853 F.3d 116
4th Cir.2017Background
- Gabriel and Monte Jackson filed Chapter 7; their income exceeded the state median so they completed the § 707(b) means test.
- On Form 22A-1/22A-2 they used IRS National and Local Standards for housing and vehicle expenses (deducting the full standard amounts despite actual payments being substantially lower).
- Bankruptcy Administrator moved to dismiss the petition as abusive, arguing debtors may deduct only the lesser of actual expenses or the applicable National/Local Standard.
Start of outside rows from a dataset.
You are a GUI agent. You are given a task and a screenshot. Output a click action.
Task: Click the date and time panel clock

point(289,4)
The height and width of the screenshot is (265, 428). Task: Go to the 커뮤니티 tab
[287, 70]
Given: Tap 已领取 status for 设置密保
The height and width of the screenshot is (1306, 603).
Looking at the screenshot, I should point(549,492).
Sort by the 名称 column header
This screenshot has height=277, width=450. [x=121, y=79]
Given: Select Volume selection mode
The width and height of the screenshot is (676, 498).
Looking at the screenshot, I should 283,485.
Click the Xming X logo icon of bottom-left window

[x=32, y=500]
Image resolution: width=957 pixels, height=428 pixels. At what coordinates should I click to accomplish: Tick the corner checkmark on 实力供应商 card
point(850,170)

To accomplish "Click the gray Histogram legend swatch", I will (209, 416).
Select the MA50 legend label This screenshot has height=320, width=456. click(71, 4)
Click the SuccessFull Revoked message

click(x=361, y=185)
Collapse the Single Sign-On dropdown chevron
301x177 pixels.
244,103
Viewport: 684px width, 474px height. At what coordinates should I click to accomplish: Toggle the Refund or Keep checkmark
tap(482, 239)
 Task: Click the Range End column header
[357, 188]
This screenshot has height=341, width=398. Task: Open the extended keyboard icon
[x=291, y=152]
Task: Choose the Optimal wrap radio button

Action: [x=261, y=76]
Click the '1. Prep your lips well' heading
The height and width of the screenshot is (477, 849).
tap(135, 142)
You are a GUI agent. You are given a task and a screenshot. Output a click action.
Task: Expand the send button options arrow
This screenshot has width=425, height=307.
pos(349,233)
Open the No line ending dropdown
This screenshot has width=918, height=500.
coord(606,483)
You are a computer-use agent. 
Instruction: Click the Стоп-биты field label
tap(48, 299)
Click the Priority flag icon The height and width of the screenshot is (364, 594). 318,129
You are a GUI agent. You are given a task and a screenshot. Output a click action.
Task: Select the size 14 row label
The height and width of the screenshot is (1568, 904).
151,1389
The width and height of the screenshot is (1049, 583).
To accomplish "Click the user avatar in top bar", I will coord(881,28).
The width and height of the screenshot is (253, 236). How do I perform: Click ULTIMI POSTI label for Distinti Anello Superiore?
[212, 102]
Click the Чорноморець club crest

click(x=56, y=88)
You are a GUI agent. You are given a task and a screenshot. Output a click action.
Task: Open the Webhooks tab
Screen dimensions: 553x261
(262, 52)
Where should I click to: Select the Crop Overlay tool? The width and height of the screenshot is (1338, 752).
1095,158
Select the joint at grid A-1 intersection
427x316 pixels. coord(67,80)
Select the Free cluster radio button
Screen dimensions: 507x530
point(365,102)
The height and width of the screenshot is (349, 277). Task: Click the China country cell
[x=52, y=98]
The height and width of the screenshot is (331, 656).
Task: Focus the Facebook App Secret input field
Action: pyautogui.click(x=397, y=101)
- Bankruptcy Court denied the motion; parties sought and the Fourth Circuit granted direct appeal on the narrow statutory question.
- The Fourth Circuit also held it had jurisdiction to hear the direct appeal and addressed the substantive interpretation of 11 U.S.C. § 707(b)(2)(A)(ii)(I).
Issues
| Issue | Plaintiff's Argument (Bankruptcy Administrator) | Defendant's Argument (Jacksons) | Held |
|---|---|---|---|
| Whether § 707(b)(2)(A)(ii)(I) permits debtors to deduct full National/Local Standard amounts when actual expenses are lower | Debtors may deduct only the lesser of actual expenses or the National/Local Standard | Statute unambiguously requires using the full National/Local Standard once an expense is incurred and the official form directs deducting standards regardless of actual expenses | A debtor who incurs an expense in a category may claim the full National/Local Standard amount for that category |
Key Cases Cited
- Ransom v. FIA Card Servs., 562 U.S. 61 (2011) (interpreted "applicable" expense as one the debtor will incur; declined to decide whether standards may exceed actual expenses)
- Hartford Underwriters Ins. Co. v. Union Planters Bank, N.A., 530 U.S. 1 (2000) (plain-meaning rule for statutory text)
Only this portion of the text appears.